NASA has selected two CubeSats built by students at the University of Michigan to launch aboard rockets flying between 2016 and 2018. This will be the 6th round of CubeSat launches through the CubeSat Launch Initiative (CSLI). 12 other CubeSat projects from universities and research centers around the nation will also take part.
What is a CubeSat?
A CubeSat is miniaturized satellite. The name comes from its small, cube-like shape. It carries one or multiple scientific instruments for space research. A typical CubeSat is a mere 4 inches per side and weighs less than 3 pounds.
Why Are CubeSats Important?
The CubeSat is important because its size and weight make it an ideal choice for research on a budget. It removes one of the primary barriers to market entry for space research—build and launch cost.
The CSLI is also part of NASA’s broader mission to expand STEM educational opportunities for students. The CubeSat trades complexity for simplicity. Many CubeSats use off-the-shelf electronics. The low cost and simple design make it possible for students and universities to build their own workable space research satellites.
The CubeSat Science
University of Michigan will be providing two CubeSat projects for launch. Each will perform its own scientific research. One project contains the Beacon Experiment (TBEx). It is a collection of multi-frequency beacons on a tandem pair of nanosatellites. The beacons communicate with a sensor set in the Central Pacific to measure atmospheric interactions in the troposphere and how it affects the upper atmosphere and ionosphere.
The other CubeSat contains the Miniature Tether Electrodynamics Experiment (MiTEE). And this is where things get a lot more complicated. It will be studying the feasibility of a miniature electrodynamic tether and how it interacts with the electrically conductive plasmas in low Earth orbit created by ionizing solar radiation.

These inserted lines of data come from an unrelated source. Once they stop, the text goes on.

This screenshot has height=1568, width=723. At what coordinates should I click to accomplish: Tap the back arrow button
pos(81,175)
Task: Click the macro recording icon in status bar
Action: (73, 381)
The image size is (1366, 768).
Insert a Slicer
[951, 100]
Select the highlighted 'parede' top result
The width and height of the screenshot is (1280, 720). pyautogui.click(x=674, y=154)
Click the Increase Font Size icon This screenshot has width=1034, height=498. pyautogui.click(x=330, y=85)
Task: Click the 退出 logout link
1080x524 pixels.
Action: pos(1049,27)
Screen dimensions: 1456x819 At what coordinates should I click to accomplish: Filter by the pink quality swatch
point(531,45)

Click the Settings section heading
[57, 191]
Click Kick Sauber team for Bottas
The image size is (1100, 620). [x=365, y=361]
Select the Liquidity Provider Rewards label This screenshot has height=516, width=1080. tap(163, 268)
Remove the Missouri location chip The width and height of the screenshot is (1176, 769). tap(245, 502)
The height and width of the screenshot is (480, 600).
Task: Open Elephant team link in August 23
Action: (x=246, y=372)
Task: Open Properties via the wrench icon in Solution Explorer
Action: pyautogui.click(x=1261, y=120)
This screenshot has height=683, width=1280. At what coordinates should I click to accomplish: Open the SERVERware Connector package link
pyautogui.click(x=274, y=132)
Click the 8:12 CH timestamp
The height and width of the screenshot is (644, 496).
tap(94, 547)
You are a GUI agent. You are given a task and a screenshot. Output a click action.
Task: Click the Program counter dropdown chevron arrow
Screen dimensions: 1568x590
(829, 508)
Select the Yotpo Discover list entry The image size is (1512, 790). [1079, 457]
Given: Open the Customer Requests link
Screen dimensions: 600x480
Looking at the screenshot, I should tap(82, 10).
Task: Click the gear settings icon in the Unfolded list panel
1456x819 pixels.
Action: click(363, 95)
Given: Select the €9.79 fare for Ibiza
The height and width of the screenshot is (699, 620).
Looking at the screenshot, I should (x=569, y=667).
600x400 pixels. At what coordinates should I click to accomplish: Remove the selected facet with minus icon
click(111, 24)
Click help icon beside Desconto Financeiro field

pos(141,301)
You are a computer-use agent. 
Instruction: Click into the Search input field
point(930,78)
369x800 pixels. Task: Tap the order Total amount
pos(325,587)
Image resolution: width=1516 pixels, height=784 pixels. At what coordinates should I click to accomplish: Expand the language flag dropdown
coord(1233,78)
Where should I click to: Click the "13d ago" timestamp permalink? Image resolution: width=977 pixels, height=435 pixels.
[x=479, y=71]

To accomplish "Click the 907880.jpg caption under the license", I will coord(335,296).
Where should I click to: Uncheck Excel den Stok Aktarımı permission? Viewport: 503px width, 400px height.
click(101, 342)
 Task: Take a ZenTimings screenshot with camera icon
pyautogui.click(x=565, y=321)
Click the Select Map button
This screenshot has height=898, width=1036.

Basically, the tether (a conductive wire) will be moved through the Earth’s magnetic field at specific angles, creating electric potential along the wire that can be used in a number of ways. The researchers also hope to study its feasibility as a propellentless propulsion system through use of electromagnetic principles. There is no easy way to simplify this and the plasma physics component is unfortunately a bit beyond my own understanding, but I welcome any comments on the matter.